Pascal: la croyance et la grâce

Trois catégories d’individus

Ce qui est étonnant à la lecture des Pensées c’est le fait que Pascal distingue en réalité trois catégories d’individus. Il y a schématiquement les libertins, nécessairement malheureux puisque éloignés de Dieu ; ceux qui ont été élevés dans les préceptes de la religion mais sans avoir rencontré Dieu et se trouvent de ce fait dans certain état d’attente de survenue de la grâce, donc forcément malheureux également ; et enfin les individus qui ont reçu Dieu. Aux yeux de Pascal il apparaît que seule cette dernière catégorie d’individus connaît la sérénité consécutive à la survenue de la grâce divine.

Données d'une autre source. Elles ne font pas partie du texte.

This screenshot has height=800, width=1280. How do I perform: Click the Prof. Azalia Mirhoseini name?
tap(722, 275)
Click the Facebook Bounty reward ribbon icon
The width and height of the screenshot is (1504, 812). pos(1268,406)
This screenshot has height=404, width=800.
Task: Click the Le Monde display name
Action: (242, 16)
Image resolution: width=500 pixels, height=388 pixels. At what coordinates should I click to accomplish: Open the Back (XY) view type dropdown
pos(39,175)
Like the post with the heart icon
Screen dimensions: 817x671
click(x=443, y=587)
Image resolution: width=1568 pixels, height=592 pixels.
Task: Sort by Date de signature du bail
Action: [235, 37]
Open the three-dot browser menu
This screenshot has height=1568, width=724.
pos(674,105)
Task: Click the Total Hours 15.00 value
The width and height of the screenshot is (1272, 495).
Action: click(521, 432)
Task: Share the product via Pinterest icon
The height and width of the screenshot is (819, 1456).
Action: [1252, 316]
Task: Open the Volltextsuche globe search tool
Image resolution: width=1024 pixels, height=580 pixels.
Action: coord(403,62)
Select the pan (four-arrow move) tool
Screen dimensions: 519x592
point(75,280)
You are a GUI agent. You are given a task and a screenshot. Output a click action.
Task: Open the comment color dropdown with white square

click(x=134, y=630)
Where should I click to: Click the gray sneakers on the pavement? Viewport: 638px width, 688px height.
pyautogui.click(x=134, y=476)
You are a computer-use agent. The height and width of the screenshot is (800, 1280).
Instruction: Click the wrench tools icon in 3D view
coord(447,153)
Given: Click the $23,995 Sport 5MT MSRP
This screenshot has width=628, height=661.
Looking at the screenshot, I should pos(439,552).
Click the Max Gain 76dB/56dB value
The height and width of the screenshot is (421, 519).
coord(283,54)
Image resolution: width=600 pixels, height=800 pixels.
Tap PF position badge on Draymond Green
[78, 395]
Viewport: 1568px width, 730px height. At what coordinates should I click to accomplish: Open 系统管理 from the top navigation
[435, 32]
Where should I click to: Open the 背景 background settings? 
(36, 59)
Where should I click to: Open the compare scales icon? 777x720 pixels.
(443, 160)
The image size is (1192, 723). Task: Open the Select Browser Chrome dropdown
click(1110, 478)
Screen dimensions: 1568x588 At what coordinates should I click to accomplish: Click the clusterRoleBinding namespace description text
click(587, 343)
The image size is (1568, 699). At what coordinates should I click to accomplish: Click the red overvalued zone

Rien ne peut justifier la croyance consécutive à la grâce et c’est dans cette mesure que la foi demeure un mystère. Pourtant le fait de chercher à convaincre le libertin sous-tend une certaine forme de prosélytisme contraire au principe même de la foi, don de Dieu, puisque « l’authentique foi est celle du cœur et non de la raison ».

Un pari ?

Mais toutefois si la grâce est un don de dieu non compatible avec la démonstration, alors à quoi sert le pari ? Il est évident que le pari n’en est pas un. Il n’est que moyen, ayant pour seule valeur une prise de conscience qui implique la nécessité d’une action.

En effet, si la conversion du libertin ne peut être basée sur le raisonnement on peut alors imaginer que le sens de cette prise de conscience va dans celui d’une réduction de l’ego, écran le plus sûr pour empêcher l’accession de l’être à la grâce divine. Un détail nous a semblé capital, c’est le fait que l’incroyance est aussi irrationnelle que la croyance.

Le raisonnement de Pascal se tient dans la mesure où le libertin, qui appartient à la première catégorie d’individus, peut évoluer vers la catégorie des pratiquants n’ayant pas connu la grâce, par le biais du désir du cœur qui rend disponible à Dieu et aboutit à une contrainte du corps ; ce corps étant rendu docile à la religion par l’entremise du rituel, préalable utile (bien que non indispensable pourtant) à l’amélioration de l’être, et qui le prédispose de cette manière à une éventuelle survenue de la grâce.

La Grâce : un parcours individuel et non prosélyte

Le raisonnement se tient certes, mais ne peut-on pas imaginer que l’idée même d’une certaine forme de prosélytisme est fondamentalement contraire à la notion de grâce divine en tant que don de Dieu ? Autrement dit l’accession à la grâce par la prière n’est-elle pas un parcours strictement individuel, qu’on ait ou non été élevé dans la croyance entretenue par le rituel ? En d’autres termes, quel est le sens de la religion en dehors de cet échange de pureté que constitue l’acte de prière, la compénétration de deux absolus, la rencontre de deux âmes ?

Le don de Dieu

Dès lors que le savoir vient du cœur et ne peut être atteint par la raison, cela signifie qu’il correspond à une connaissance de l’existence de Dieu, sans qu’on puisse pour autant en connaître la nature, puisque la croyance consécutive à la grâce est passion. C’est à mon avis cet aspect de son raisonnement, au cœur des Pensées, qui classe de fait Pascal parmi les mystiques. Or, qu’est-ce qu’un mystique ? Que dit Pascal de la survenue de la grâce divine et de la raison de cette survenue ?

Il me semble que la survenue de la grâce divine ne peut être liée qu’à une expérience intime extrêmement profonde, c’est-à-dire à une expérience mystique, ou une série d’expériences mystiques, au sens propre du terme. Il est probable que la survenue de l’état de grâce est lié à une perception intime, une générosité, un amour préalable qui prédispose à la spiritualité et fait que le don reçu constitue également un don de soi, un don de l’Etre tout entier libéré des entraves de l’ego.

Le don de Dieu est également don à Dieu.